CFA is carrying out a programme of archaeological recording during the refurbishment of the Category A Listed 16th century courtyard building at Riddles Court, Lawnmarket, Edinburgh. The refurbishment is funded by a HLF grant of £6 million. The refurbished building is due to be opened in 2017 as the new Patrick Geddes Centre, a centre of learning and office space.
An initial phase of historical research and building recording had enabled us to develop a preliminary model of the building’s evolution over the last 450 years, but this model is being challenged by the findings that are being made during the refurbishment. Over the years, the building complex has undergone many stages of alteration and repair, some of which, particularly in the 1960s were damaging and intrusive. As wall linings and partitions have been removed by the main contractor, John Dennis Ltd, historically significant architectural features have been exposed including painted ceilings and five hidden fireplaces dating from the 16th and 17th centuries.

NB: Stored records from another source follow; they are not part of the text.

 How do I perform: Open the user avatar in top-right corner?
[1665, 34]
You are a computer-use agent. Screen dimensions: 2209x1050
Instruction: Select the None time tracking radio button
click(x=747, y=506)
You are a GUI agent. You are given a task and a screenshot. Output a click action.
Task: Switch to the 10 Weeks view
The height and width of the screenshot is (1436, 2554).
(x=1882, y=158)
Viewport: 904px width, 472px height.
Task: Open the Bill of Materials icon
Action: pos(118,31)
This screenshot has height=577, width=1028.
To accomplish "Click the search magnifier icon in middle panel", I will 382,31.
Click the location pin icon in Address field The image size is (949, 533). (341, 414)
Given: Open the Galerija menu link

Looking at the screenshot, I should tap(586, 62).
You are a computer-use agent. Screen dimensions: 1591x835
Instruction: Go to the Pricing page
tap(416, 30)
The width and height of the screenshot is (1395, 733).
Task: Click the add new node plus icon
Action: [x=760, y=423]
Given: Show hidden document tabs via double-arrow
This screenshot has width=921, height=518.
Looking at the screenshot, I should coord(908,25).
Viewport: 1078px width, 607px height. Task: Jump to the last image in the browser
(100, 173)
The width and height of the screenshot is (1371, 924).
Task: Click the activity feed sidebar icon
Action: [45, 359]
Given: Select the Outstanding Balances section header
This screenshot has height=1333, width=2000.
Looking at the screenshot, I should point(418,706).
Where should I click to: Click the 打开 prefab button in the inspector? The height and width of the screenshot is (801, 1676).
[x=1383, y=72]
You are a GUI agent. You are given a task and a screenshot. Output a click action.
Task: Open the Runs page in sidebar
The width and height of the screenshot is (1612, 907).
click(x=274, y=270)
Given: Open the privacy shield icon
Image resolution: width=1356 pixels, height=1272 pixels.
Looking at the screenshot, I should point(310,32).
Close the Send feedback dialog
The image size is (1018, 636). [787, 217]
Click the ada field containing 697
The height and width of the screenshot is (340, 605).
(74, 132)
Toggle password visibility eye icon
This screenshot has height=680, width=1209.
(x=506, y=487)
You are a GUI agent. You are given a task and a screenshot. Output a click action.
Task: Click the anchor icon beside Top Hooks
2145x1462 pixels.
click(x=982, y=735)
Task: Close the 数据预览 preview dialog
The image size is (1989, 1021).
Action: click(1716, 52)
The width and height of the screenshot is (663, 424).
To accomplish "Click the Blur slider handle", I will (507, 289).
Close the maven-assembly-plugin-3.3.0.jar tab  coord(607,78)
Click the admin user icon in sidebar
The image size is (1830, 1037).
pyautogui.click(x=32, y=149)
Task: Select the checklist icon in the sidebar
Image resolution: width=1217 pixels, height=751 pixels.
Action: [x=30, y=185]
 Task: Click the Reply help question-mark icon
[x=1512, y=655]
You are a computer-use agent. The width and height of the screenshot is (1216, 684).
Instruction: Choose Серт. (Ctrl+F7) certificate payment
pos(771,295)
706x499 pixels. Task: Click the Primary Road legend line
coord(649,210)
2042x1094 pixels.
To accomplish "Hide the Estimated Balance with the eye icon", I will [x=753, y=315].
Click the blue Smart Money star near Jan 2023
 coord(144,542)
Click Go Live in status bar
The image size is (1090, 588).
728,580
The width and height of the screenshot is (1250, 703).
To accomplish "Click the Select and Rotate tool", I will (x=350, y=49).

The most impressive fireplace was hidden behind a ground floor wall in the ladies toilet. We knew from historic plans that a small 19th century fireplace had at one time been present at this location, but we had no idea that this small fireplace had been built inside a much larger 16th century fireplace, with a surviving bread oven and salt press. The bread oven was bee-hive shaped and lined with clay bricks. It would have been fired using wood then raked out when it was at the right temperature. Salt was a precious commodity in the 16th century, and hence it was usually kept safe and dry near the fire in a salt press. A fireplace of this type is an incredibly rare survival in Edinburgh.
A painted ceiling in the Beam Room on the first floor dates from 1598. The ceiling was created to commemorate the occasion of a royal banquet, hosted in this room by the city elders in honour of the Duke of Holstein, brother-in-law to King James VI, who was on an official visit.
In a room next to the Beam Room a set of painted timbers were revealed during the removal of a 1960s period plaster ceiling. Although only a single painted board has survived the painted beams have fared better and eventually these will be cleaned by a conservator and left on show to the public. This find indicates that the whole of the first floor was probably used for the royal banquet.
Ornate tempera paintwork has been discovered on two ceilings on the second floor. Preliminary investigation work has shown that these are extensive and indicates that the second floor was also of high status.
The archaeological work is likely to run into the summer when new areas of the building become accessible and we suspect that more surprises will come to light.